# [REQUIRED WORK]
Please give back only the lines below from the one containing "Select 代练管理 in the sidebar submenu" to the one containing "This screenshot has width=1221, height=687.", each repeated word for word, both ends included.

(INPUT FOR THIS TASK Opens)

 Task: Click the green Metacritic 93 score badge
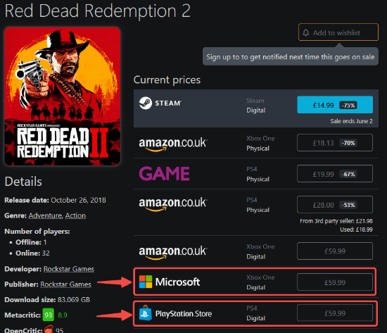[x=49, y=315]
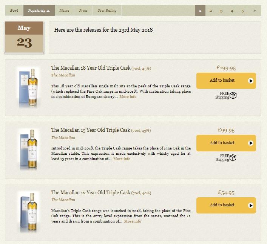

(INPUT FOR THIS TASK Closes)
(INPUT FOR THIS TASK Opens)

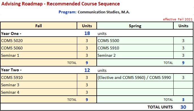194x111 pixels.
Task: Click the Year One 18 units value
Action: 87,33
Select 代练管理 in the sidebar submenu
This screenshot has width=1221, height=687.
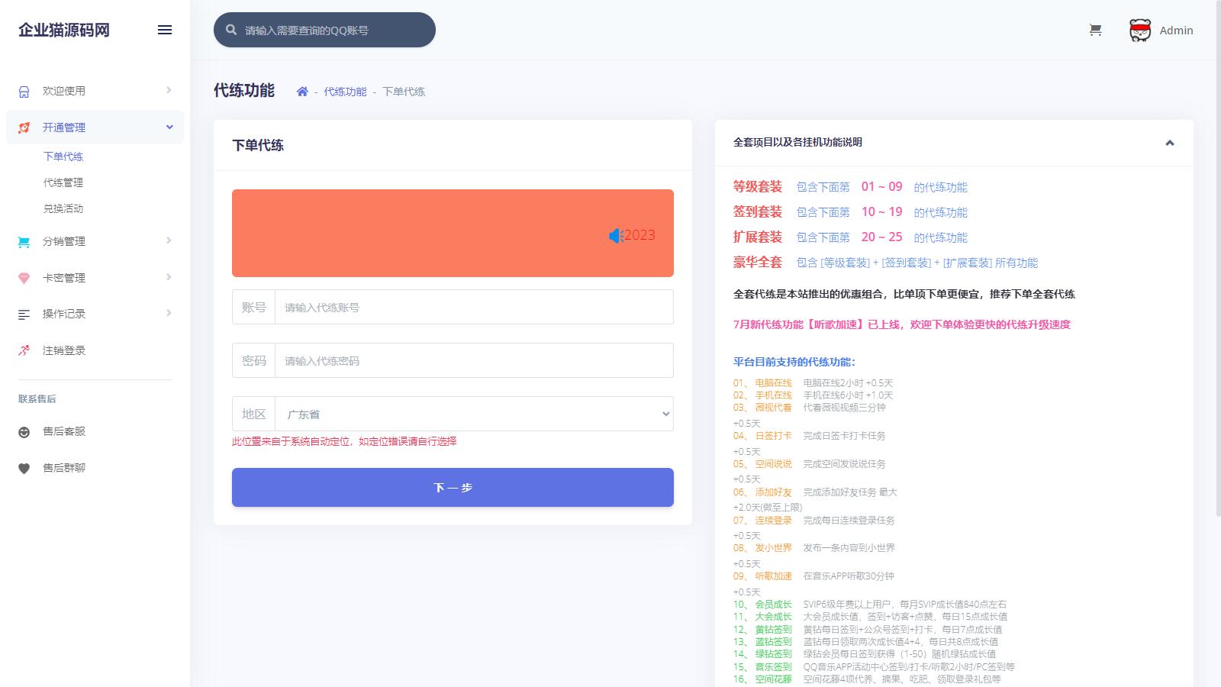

(INPUT FOR THIS TASK Closes)

# [TASK RESPONSE]
Select 代练管理 in the sidebar submenu
This screenshot has width=1221, height=687.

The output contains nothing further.